Vice - L'uomo nell'ombra (2018)
Del regista e sceneggiatore Adam McKay ho già parlato QUI. Christian Bale (Dick Cheney), Amy Adams (Lynne Cheney), Steve Carell (Donald Rumsfeld), Sam Rockwell (George W. Bush), Alison Pill (Mary Cheney), Eddie Marsan (Paul Wolfowitz), Justin Kirk (Scooter Libby), Jesse Plemons (Kurt), Bill Camp (Gerald Ford), Lily Rabe (Liz Cheney), Shea Whigham (Wayne Vincent), Naomi Watts (conduttrice del TG) e Alfred Molina (cameriere) li trovate invece ai rispettivi link.
LisaGay Hamilton interpreta Condoleeza Rice. Americana, ha partecipato a film come L'esercito delle 12 scimmie, Jackie Brown, Halloween - 20 anni dopo e a serie come Ally McBeal, Sex and the City, E.R. Medici in prima linea, Senza traccia, Numb3rs, Grey's Anatomy e House of Cards.

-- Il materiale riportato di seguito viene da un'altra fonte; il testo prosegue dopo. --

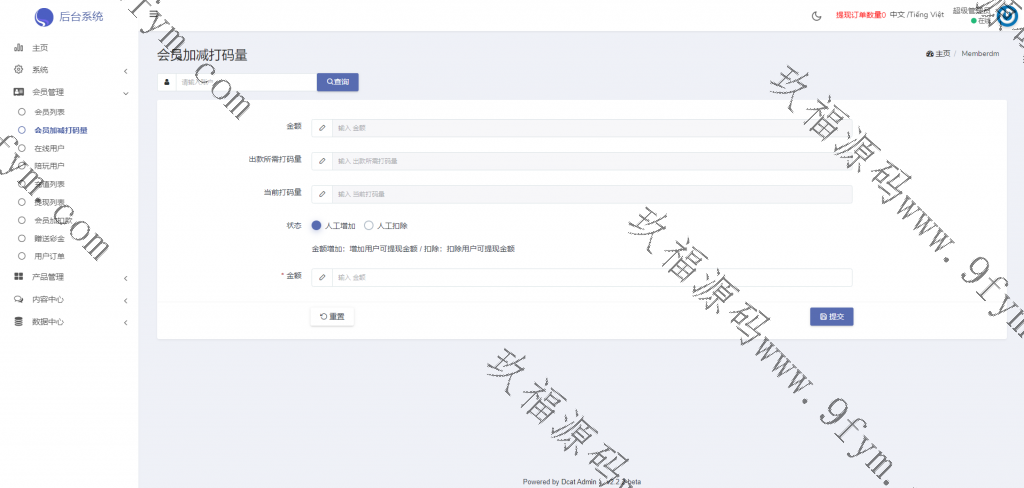Image resolution: width=1024 pixels, height=488 pixels.
Task: Click the 重置 reset button
Action: tap(332, 316)
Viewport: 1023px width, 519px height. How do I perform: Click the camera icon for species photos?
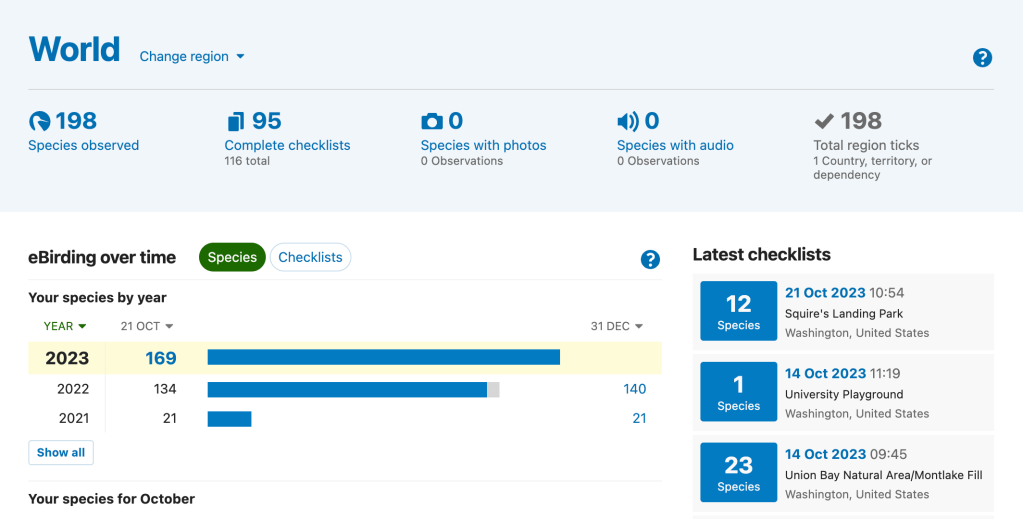(x=431, y=122)
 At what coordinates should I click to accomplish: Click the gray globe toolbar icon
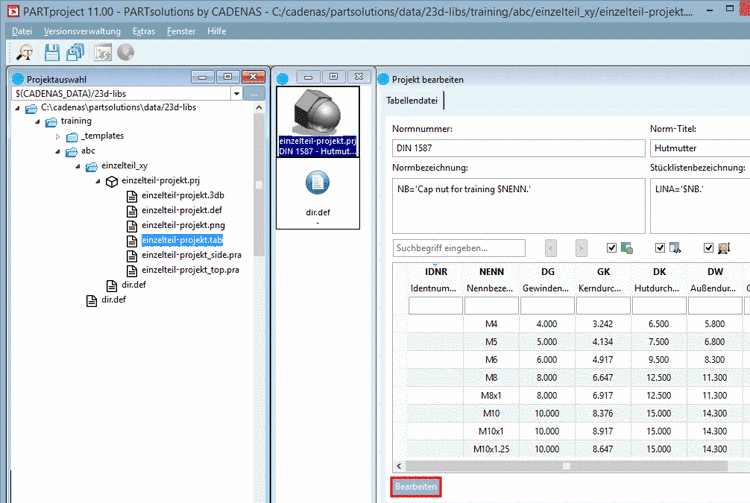tap(126, 53)
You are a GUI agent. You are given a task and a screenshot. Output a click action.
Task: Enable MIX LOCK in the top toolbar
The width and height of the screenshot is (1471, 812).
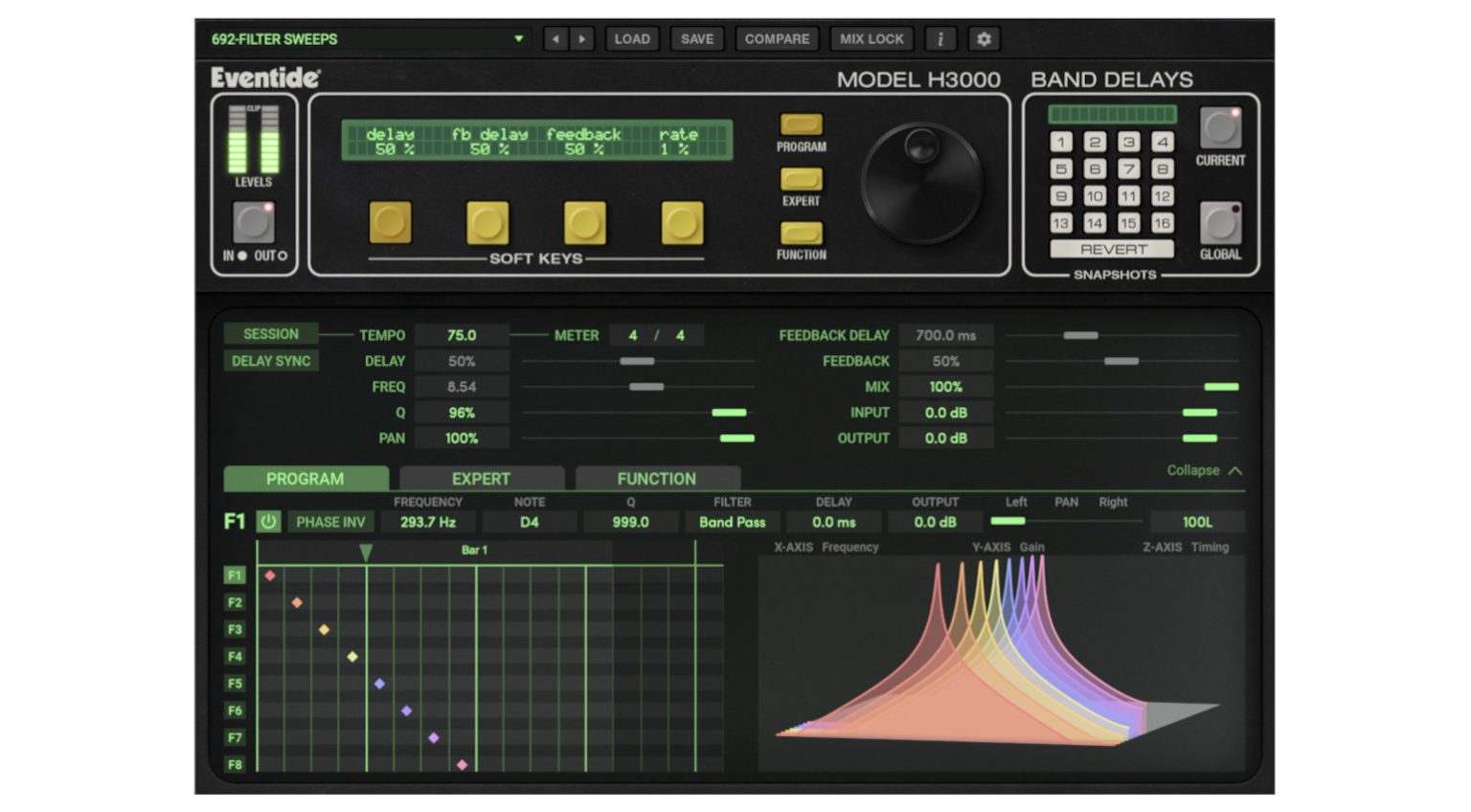coord(871,38)
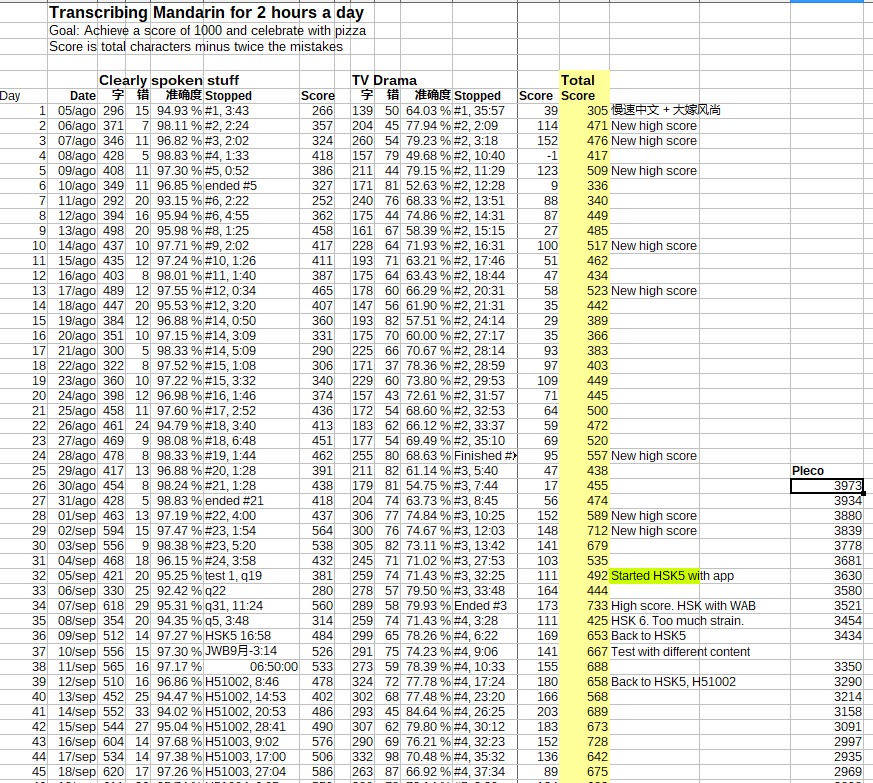This screenshot has height=783, width=873.
Task: Click the 'Date' column header cell
Action: 82,96
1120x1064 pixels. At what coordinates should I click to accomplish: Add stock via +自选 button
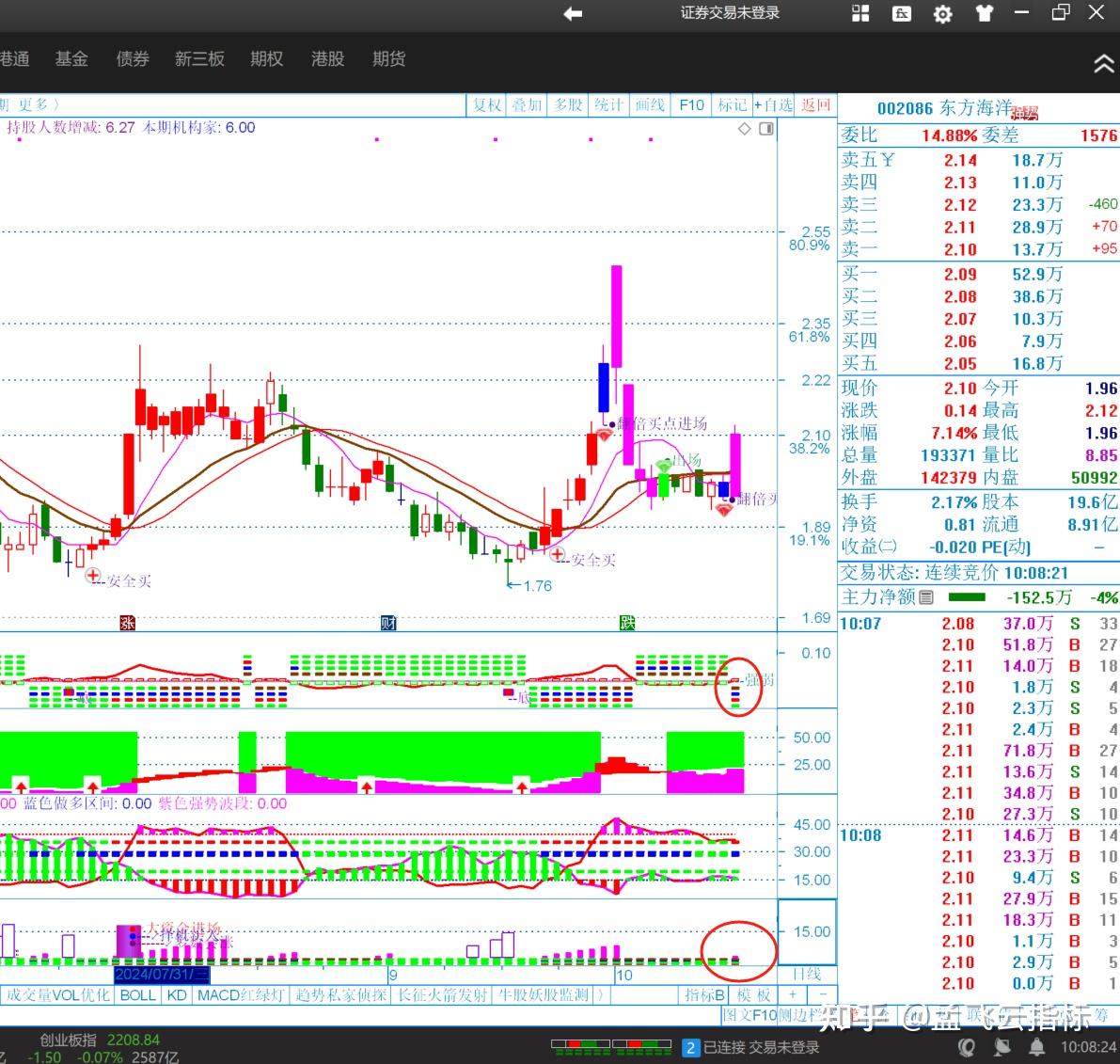(773, 105)
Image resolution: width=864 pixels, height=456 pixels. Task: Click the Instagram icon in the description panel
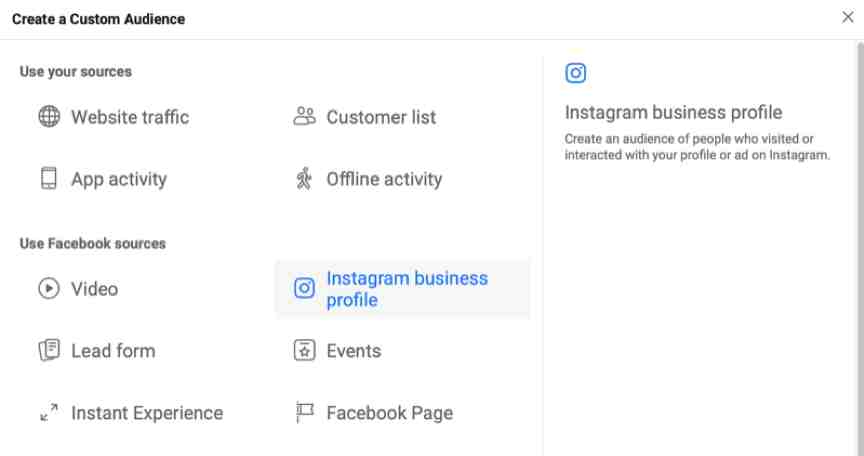(x=576, y=73)
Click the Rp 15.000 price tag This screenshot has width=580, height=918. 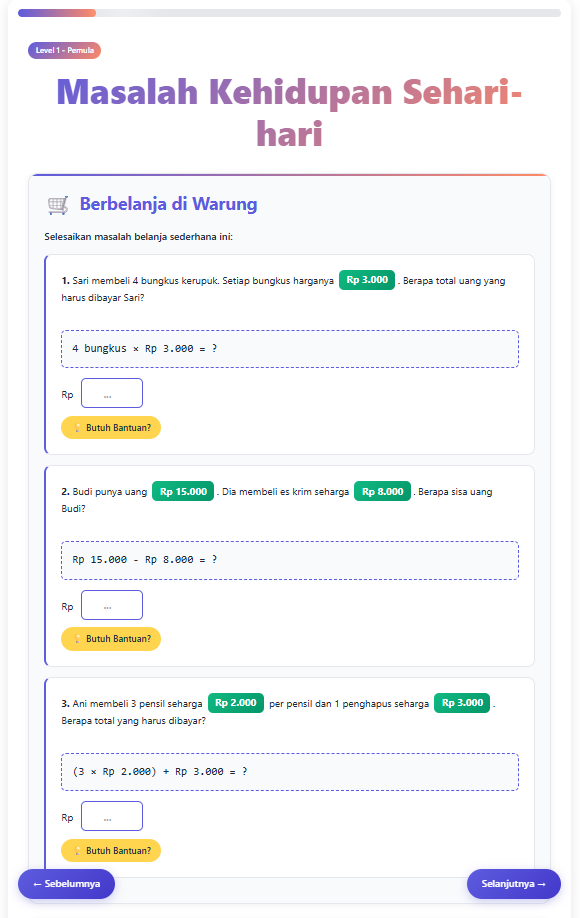click(183, 491)
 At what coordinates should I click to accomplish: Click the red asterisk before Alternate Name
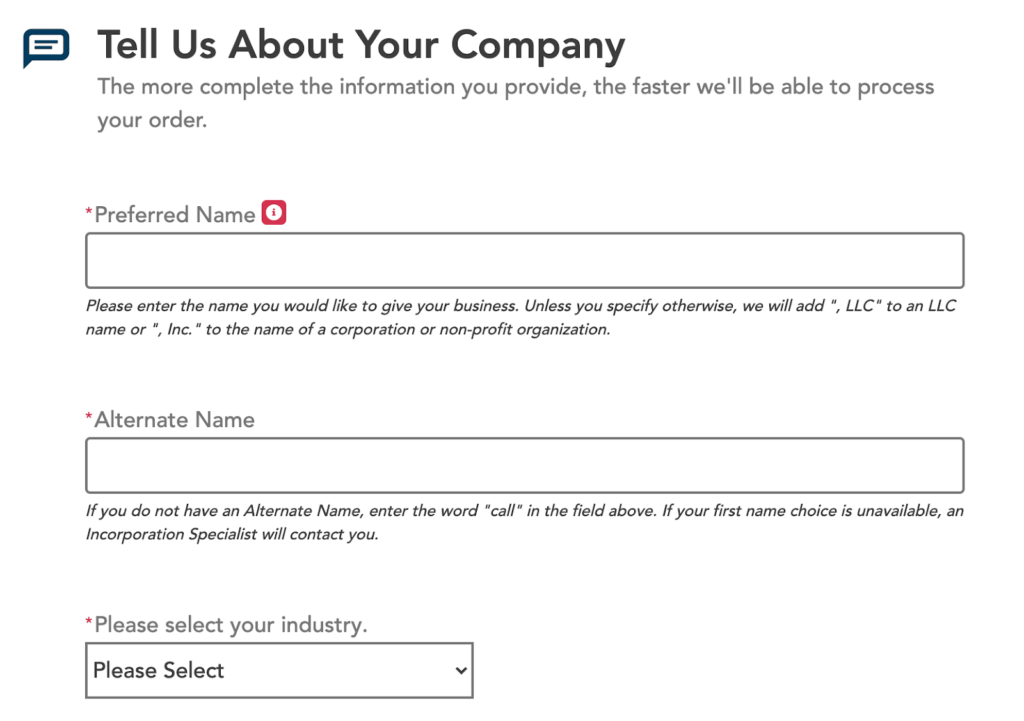pos(89,416)
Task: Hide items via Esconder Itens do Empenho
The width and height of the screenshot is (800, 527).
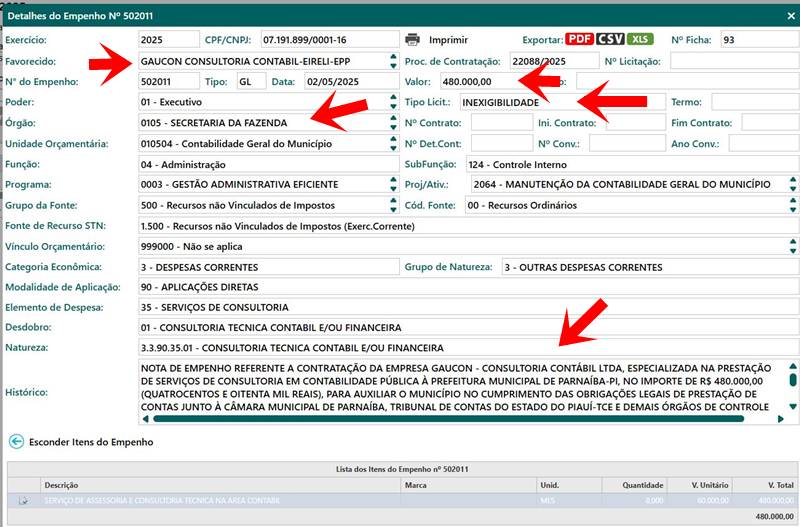Action: click(90, 441)
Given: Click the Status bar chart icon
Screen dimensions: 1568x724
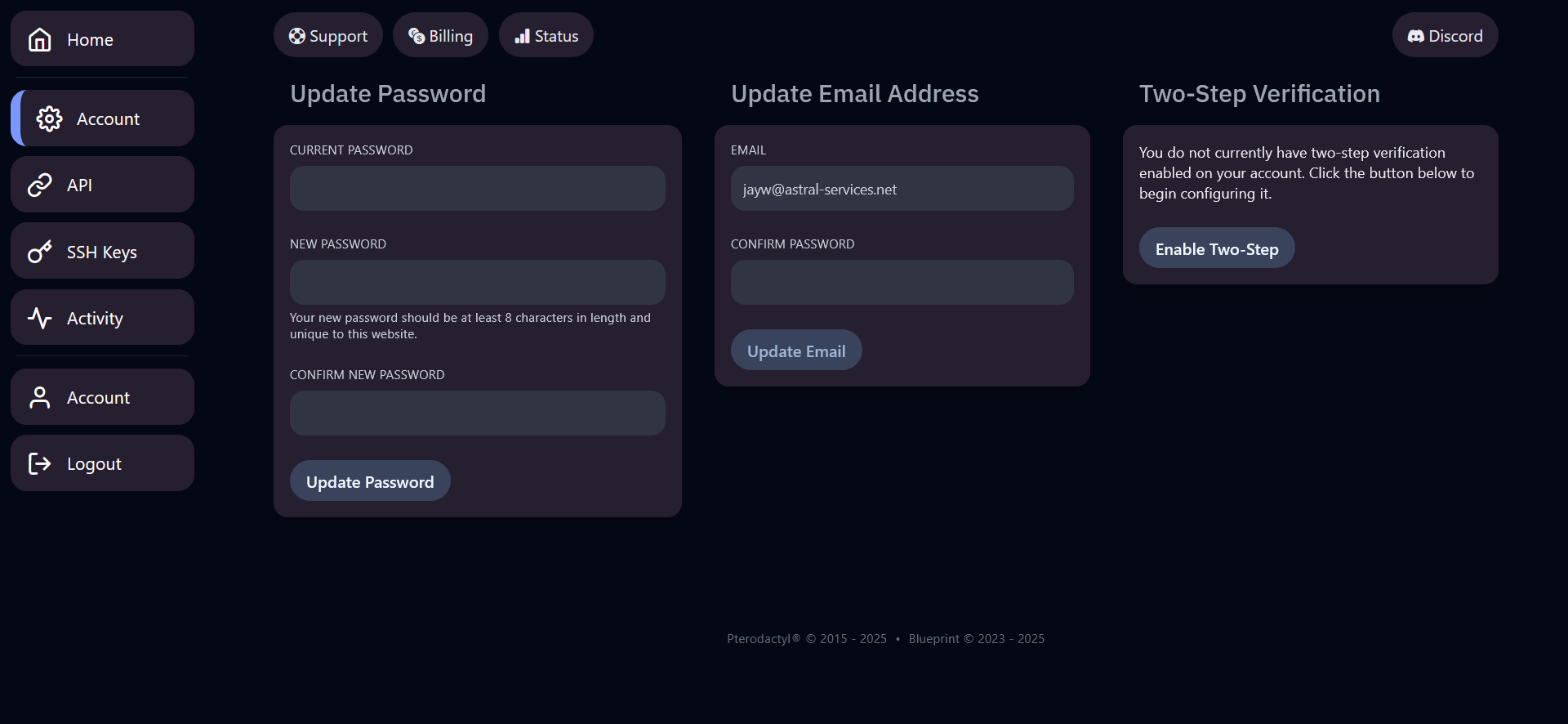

Anche regista e produttrice, ha 55 anni e tre film in uscita.
Vice - L'uomo nell'ombra (2018)
Durante la fase di post-produzione il regista Adam McKay è stato colpito da un leggero attacco cardiaco e ha quindi deciso di includere nel film una ripresa in bianco e nero dell'operazione per inserire lo stent nel suo cuore, a mo' di partecipazione speciale. Bill Pullman avrebbe dovuto interpretare Nelson Rockefeller ma la sua parte è stata tagliata. Se Vice vi fosse piaciuto recuperate anche La grande scommessa. ENJOY!